Biochemical analysis of brain oxidative status
Mice were euthanized with an intraperitoneal injection of sodium pentothal (>60 mg/kg), and quick decapitation was performed. The fresh brains were collected and washed in cold normal saline. They were homogenized in 10% w/v PBS. The homogenates were separated into 2 parts. The 1st part was kept at -20 °C for further evaluation of malondialdehyde (MDA) and reduced glutathione (GSH). The 2nd part was centrifuged at 10,000 g, 4 °C, for 10 min and kept supernatant for further evaluation of total protein, catalase (CAT), and superoxide dismutase (SOD) activities (Sakamula and Thong-Asa 2018).
Nissl staining
Mice were euthanized via intraperitoneal injection of sodium pentothal (>60 mg/kg). Cardiac perfusion with PBS followed by 4% paraformaldehyde was done. Brains were collected and stored in 4% paraformaldehyde at 4 °C for 24 h. After that, brains were processed and embedded in paraffin and sectioned to 5 µm thick with a rotary microtome. Brain sections were cleaned and rehydrated via a serial change of xylene and ethanol 100%, 95%, and 70%, respectively. After 5 min sunk in distilled water, they were stained with Nissl dye (0.1% Cresyl violet) for 30 sec and washed in distilled water, followed by a dehydrating process and finished with cover glass mounted. The images were captured with a light microscope at 200x magnification. The neuronal populations with Nissl staining in SNc, striatum, and motor cortex were evaluated and represented as the percent area of Nissl positive by using NIH Image J (Zhang et al. 2019). The data were presented as the percentage of Nissl positive relative to percentage of control (normal group).
Tyrosine hydroxylase (TH) immunohistochemistry
After being stored at 4 °C in 4% paraformaldehyde for 24 h, brains were moved into 20% sucrose for 48 h at 4 °C. Serial coronal sections (25 µm thick) of striatum (bregma +1.2 mm to +0.25 mm) and SNc (bregma −2.50 mm to −4.24 mm) were cut with cryostat (Churchill et al., 2019).
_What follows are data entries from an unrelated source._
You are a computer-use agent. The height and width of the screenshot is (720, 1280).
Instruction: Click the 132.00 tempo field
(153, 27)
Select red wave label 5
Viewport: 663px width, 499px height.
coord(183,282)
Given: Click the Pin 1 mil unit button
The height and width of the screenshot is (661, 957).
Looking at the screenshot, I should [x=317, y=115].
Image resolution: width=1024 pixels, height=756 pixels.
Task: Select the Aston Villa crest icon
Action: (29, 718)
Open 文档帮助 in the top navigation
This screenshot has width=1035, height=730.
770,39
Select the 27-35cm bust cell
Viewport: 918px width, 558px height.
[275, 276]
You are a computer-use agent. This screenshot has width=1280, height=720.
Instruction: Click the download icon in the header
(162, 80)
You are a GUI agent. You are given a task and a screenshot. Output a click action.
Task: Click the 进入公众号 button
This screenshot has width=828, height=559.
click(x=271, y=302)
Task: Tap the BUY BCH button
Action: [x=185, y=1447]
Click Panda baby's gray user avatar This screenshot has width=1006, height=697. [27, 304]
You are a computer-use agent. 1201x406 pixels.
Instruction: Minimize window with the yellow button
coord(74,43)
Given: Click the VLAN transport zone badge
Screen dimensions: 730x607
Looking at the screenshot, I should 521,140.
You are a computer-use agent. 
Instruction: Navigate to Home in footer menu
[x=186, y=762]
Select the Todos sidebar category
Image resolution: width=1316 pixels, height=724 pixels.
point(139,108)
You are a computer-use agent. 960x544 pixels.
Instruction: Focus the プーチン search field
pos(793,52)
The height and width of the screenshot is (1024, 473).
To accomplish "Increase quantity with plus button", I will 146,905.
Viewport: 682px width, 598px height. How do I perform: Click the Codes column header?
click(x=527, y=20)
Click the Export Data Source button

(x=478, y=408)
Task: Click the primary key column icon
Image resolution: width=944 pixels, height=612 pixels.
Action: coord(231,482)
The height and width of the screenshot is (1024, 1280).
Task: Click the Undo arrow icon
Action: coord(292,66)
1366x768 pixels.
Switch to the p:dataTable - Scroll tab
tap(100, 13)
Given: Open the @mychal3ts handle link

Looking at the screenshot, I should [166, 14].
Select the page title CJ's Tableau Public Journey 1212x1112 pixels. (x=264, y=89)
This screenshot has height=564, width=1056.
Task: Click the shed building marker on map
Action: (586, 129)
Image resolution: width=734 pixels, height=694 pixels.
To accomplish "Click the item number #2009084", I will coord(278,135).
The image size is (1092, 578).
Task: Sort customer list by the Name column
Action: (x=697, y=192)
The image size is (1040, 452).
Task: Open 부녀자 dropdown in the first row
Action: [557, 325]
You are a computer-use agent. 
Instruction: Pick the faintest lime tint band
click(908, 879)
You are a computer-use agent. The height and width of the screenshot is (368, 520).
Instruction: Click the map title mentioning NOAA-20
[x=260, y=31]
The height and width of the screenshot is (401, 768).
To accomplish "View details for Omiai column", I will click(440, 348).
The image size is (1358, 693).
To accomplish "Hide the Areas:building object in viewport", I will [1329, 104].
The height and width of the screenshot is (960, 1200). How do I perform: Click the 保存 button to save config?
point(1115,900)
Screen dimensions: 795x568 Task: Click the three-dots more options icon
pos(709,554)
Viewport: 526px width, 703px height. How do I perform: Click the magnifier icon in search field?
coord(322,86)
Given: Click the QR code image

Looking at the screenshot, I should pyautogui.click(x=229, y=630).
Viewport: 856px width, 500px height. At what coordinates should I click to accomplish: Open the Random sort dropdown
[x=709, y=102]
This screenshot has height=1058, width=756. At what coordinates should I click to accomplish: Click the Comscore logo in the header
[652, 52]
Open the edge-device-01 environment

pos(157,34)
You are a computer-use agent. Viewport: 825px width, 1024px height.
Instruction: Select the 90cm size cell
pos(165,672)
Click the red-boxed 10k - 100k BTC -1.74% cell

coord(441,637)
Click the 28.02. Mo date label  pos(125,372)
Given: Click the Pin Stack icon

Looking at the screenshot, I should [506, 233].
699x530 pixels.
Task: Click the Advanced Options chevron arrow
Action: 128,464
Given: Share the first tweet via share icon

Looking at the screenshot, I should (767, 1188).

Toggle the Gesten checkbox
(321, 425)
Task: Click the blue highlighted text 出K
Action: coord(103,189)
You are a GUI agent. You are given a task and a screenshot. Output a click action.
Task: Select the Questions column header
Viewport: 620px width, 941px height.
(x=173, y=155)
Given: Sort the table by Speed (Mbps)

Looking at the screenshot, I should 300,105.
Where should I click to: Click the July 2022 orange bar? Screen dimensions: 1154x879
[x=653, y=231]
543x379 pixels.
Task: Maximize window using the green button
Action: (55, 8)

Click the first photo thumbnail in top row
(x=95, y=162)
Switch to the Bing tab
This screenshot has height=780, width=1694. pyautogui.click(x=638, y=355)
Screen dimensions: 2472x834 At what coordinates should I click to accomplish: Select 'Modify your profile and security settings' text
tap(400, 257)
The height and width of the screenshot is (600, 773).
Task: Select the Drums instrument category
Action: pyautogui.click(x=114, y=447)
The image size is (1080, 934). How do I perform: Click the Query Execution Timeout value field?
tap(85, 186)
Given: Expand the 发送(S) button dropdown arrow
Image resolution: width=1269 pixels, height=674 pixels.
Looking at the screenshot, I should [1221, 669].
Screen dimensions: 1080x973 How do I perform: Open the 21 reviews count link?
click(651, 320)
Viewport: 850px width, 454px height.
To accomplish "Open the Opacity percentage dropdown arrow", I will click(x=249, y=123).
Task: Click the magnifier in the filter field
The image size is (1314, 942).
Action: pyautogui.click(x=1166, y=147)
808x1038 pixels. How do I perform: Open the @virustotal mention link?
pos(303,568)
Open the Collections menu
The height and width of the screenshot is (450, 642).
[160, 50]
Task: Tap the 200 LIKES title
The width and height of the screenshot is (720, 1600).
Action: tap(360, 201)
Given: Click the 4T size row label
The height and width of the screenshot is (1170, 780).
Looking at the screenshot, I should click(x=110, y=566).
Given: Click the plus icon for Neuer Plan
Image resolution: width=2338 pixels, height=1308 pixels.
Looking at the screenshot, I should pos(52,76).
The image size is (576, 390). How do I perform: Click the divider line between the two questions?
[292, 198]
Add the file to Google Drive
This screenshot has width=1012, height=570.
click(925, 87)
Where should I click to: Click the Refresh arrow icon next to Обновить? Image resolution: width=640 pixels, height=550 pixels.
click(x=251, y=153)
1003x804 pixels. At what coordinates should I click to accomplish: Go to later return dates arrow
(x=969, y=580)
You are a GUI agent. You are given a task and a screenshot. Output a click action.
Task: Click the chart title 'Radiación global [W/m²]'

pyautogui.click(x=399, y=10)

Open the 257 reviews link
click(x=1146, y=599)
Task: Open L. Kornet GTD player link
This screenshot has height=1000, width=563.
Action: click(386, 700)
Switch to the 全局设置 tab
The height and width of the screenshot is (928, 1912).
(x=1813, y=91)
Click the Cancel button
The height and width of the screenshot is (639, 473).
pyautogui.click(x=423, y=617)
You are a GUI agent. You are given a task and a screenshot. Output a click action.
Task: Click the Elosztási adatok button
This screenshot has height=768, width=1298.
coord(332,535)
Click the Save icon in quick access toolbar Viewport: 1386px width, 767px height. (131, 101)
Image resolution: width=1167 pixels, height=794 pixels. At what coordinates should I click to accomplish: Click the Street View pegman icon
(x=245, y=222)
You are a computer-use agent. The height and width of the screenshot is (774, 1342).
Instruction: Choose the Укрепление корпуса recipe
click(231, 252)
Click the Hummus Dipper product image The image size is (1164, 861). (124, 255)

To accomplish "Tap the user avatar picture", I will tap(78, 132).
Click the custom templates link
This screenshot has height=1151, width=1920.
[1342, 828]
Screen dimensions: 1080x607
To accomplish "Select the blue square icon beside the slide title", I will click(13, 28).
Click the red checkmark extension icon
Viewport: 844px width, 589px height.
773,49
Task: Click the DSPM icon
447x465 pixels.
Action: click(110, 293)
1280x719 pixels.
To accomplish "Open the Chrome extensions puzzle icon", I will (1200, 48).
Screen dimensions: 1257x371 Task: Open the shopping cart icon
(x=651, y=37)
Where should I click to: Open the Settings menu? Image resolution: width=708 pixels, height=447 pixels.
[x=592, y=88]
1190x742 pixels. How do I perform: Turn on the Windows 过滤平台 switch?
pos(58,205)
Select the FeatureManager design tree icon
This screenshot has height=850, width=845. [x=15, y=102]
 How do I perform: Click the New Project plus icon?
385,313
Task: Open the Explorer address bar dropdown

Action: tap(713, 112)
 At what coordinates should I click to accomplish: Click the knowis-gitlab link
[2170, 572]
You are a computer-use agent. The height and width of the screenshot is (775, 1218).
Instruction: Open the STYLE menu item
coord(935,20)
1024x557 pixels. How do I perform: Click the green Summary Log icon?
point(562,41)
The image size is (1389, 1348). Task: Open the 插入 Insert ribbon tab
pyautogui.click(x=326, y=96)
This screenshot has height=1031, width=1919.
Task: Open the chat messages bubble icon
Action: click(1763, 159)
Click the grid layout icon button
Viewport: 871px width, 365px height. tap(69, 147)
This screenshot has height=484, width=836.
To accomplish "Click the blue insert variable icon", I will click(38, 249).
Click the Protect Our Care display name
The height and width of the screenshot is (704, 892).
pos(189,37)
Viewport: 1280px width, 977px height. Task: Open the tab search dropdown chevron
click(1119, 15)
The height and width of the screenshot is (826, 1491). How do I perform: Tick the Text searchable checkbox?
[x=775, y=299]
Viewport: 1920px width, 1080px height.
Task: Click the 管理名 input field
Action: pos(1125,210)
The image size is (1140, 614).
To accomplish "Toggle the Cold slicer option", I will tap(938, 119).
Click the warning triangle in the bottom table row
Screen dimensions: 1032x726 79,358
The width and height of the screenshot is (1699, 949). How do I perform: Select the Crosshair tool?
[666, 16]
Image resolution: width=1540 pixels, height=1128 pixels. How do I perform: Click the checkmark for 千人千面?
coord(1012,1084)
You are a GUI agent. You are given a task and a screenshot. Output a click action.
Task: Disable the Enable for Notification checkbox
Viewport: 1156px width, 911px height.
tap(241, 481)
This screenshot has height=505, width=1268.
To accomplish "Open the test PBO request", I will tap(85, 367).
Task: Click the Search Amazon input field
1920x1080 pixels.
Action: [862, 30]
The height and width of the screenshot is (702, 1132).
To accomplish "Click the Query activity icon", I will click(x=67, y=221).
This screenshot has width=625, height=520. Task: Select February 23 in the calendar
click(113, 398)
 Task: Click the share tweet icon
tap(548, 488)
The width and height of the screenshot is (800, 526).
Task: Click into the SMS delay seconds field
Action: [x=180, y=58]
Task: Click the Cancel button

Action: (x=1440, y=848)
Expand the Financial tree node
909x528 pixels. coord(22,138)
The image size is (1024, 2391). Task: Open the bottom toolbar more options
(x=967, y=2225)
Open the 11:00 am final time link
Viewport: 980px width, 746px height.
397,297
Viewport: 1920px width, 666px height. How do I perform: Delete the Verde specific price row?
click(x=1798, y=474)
Brain sections were washed in PBS and incubated with 3% H2O2 in 10% methanol followed by incubation with 5% NGS in 0.1% TritonX-100 in PBS. The sections were incubated in 1:200 anti-tyrosine hydroxylase antibody in 2% NGS at 4 °C. After 24 h of incubation, the sections were washed with 0.1% TritonX-100 in PBS and incubated with 1:200 anti-rabbit IgG (Goat) biotin conjugate in 2% NGS for 2 h at room temperature. The sections were washed with 0.1% TritonX-100 in PBS and PBS, respectively, followed by incubation with streptavidin, alkaline phosphatase conjugate in PBS for 2 h, and washing with PBS; then, 3-3’-diaminobenzidine was added for 10-15 min. After washing with PBS, brain sections were mounted with cover glass. The images were captured with a light microscope at 100x magnification, and the percentage of TH intensity was analyzed by using NIH Image J and presented as the percentage of TH intensity relative to percentage of control (normal group).
Statistical analysis
Statistical analyses were carried out using the Statistical Package for Social Sciences version 16.0 (SPSS Inc., Chicago, IL). Data were analyzed by one-way analysis of variance (ANOVA) with Fisher’s PLSD post hoc test. The data were expressed as mean ± standard error of mean (SEM). A value of p < 0.05 was considered statistically significant.